Good to be out and about in a sunny Olympic London last week – cheery smiles, expectant people following bright pink signs to unlikely events, gamesmakers appropriately decked in the Queen’s racing colours – all of that. Back to the leafy and suburban West London heartlands of my schooldays. Headed towards Chiswick, there to call first on Julia Elton (Elton Engineering Books).
I found Julia deep in piles of notes about gas-engineers garnered earlier in the week from a repository in the north of England (she is at work again on the Biographical Dictionary of Civil Engineers for the Institution of Civil Engineers). We soon fall to talk of teasing biographical information out various archives and in particular the scope and problems offered by the newish online British Newspaper Archive – new favourite toy, certainly – but a brute to penetrate and work with.
Hard not to warm to someone who once co-organised an exhibition called The Triumphant Bore (to mark the 150th anniversary of Marc Isambard Brunel’s Thames Tunnel). Our various researches overlap to a certain extent – engineers both made and needed maps, and mapmakers like William Faden were active members of the Smeatonian Society of Civil Engineers in the eighteenth century (Julia is an Honorary Member now). How pleasant to have coffee in the garden and talk to someone who understands the premise, purpose and by-ways of biographical research. The underpinning of theory with solid fact. And we talk not just about a past that needs preserving, but our present network of mutual friends and colleagues – colleagues in her case often dating from her early days of training under the great Ben Weinreb. We touch too on the stereotyping of women and women booksellers. We reminisce.
Julia is a past-president of the Newcomen Society – her presidential address was entitled A Light to Lighten our Darkness (on the development of lighthouse optics after the death of Augustin-Jean Fresnel in 1827, when his invention of the refracting lens was still in its infancy – a period until then unexplored). The research drew extensively on her collection of nineteenth-century lighthouse books in French and English. She is also an elected Fellow of the Society of Antiquaries. We muse on the differences between the scholar-bookseller, the academic and the rare book librarian – and mourn that the world is so often tempted to dismiss the best of our trade as mere dealers (the ‘money-grubbing’ goes without saying). Plainly not so in her case – a credit and an ornament to our profession. (And now signed up to give us a seminar at Senate House next year).

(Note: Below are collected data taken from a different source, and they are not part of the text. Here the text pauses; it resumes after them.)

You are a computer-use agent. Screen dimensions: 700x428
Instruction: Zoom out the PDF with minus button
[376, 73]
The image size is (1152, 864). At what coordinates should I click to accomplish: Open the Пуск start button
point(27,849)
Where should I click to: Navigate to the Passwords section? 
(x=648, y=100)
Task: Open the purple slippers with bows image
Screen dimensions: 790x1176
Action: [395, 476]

Increasingly warm as I stroll up towards Acton to visit Dr. Richard Ford (Richard M. Ford Ltd.) A good morning this for scholar-booksellers. I find Richard almost entirely submerged in his utterly fascinating stock of autograph letters, historical documents, printed ephemera and pamphlets covering almost every topic under the sun – art and architecture, book trade history, economics, education, history, law, literature, military and naval history, music and theatre, natural history, printing history, religion, royalty, science, medicine and technology, social history, travel and topography – you name it. Uniquely surviving fragments of history elegantly described and ready for dispatch to fitting and permanent homes. And the filing system seems to work – there laid out for me is an old catalogue produced by the largely forgotten but once impressive bookselling firm of Henry Young & Sons of Liverpool (to be the subject of a future post).

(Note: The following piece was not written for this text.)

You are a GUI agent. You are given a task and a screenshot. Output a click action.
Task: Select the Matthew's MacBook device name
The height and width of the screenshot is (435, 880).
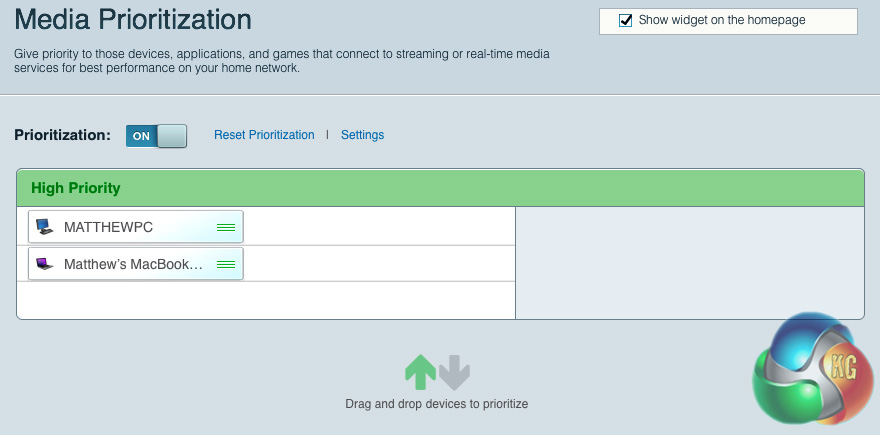pos(133,265)
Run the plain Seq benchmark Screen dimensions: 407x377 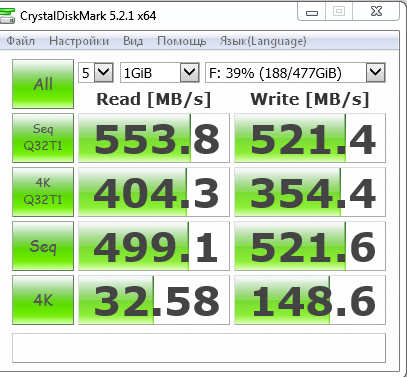(x=43, y=246)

We somehow become involved in a discussion about a highly abusive e-mail Richard has received from a frighteningly ignorant overseas institution and the intricacies and anomalies of the VAT Margin Scheme. Exhausting work – we adjourn to The Rocket for a light and temperate lunch. Richard remembers with affection and great gratitude his early years with the late Peter and Margaret Eaton (how much we miss them) – enough absorbed in his early years to ensure a lifetime career in dealing in curiosity and fascination. Despite all the vicissitudes, despite a banking and regulative framework wholly hostile to any small business, still no better job in the world.
Richard drops me back down to Chiswick High Road and I head in search of Foster’s Bookshop – the original family business which has given us both Paul Foster and Stephen Foster. Safely found – this must be the oldest shop-front along the entire (and considerable) length of the High Road. A very jolly and topical window display of sporting books. Stephen away on well-deserved holiday, but his charming assistant gives me free rein, claiming to have heard all about me from a former employee who lives locally (obviously rather rattled by this).

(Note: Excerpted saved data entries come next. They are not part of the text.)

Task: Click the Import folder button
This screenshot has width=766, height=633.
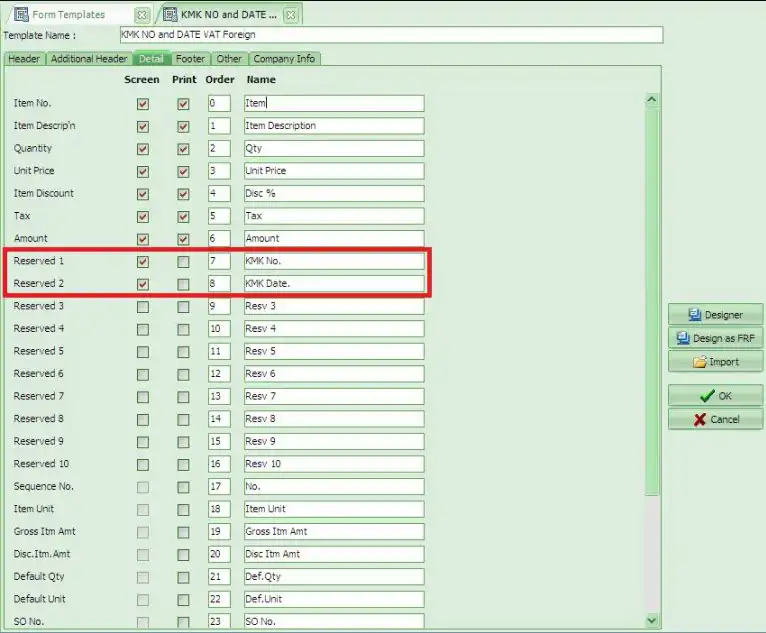Action: (715, 361)
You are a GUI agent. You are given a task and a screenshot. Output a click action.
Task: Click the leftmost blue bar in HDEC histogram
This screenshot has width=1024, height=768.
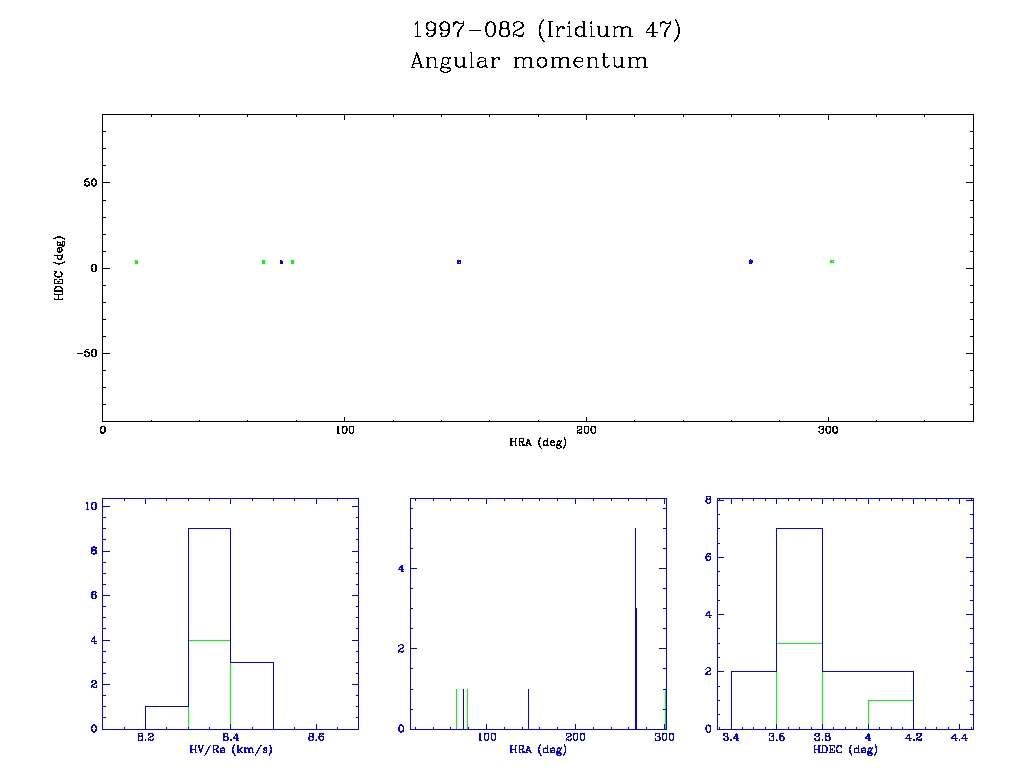tap(753, 700)
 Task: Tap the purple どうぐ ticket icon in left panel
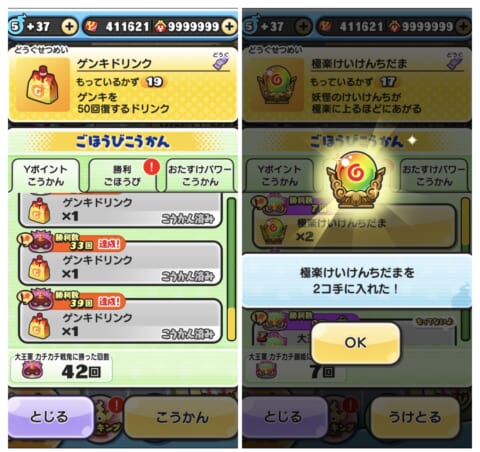click(x=221, y=61)
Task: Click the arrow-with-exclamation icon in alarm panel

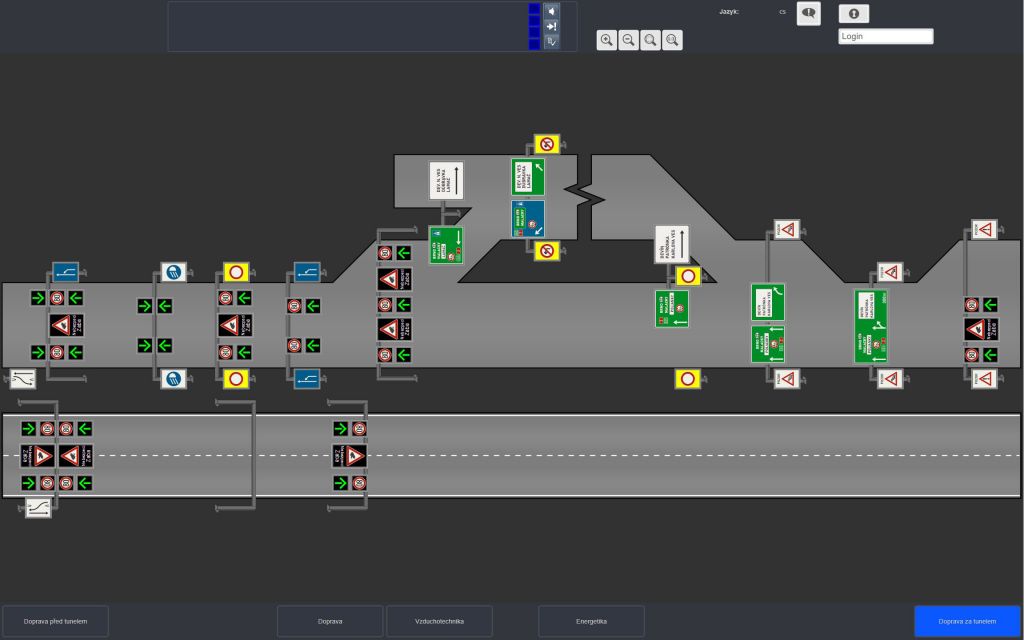Action: 551,26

The sort of shop every high street should have – crammed with goodness, books you would like to own in every corner. But the fact that so few high streets do is testament to the amount of unremitting work required to make this sort of shop work – let alone make it look easy, as Stephen does both here and in the Bell Street shop in Marylebone. Quickly scoop up a Betjeman, a Milne and an Aldous Huxley. A thoroughly, thoroughly, enjoyable day.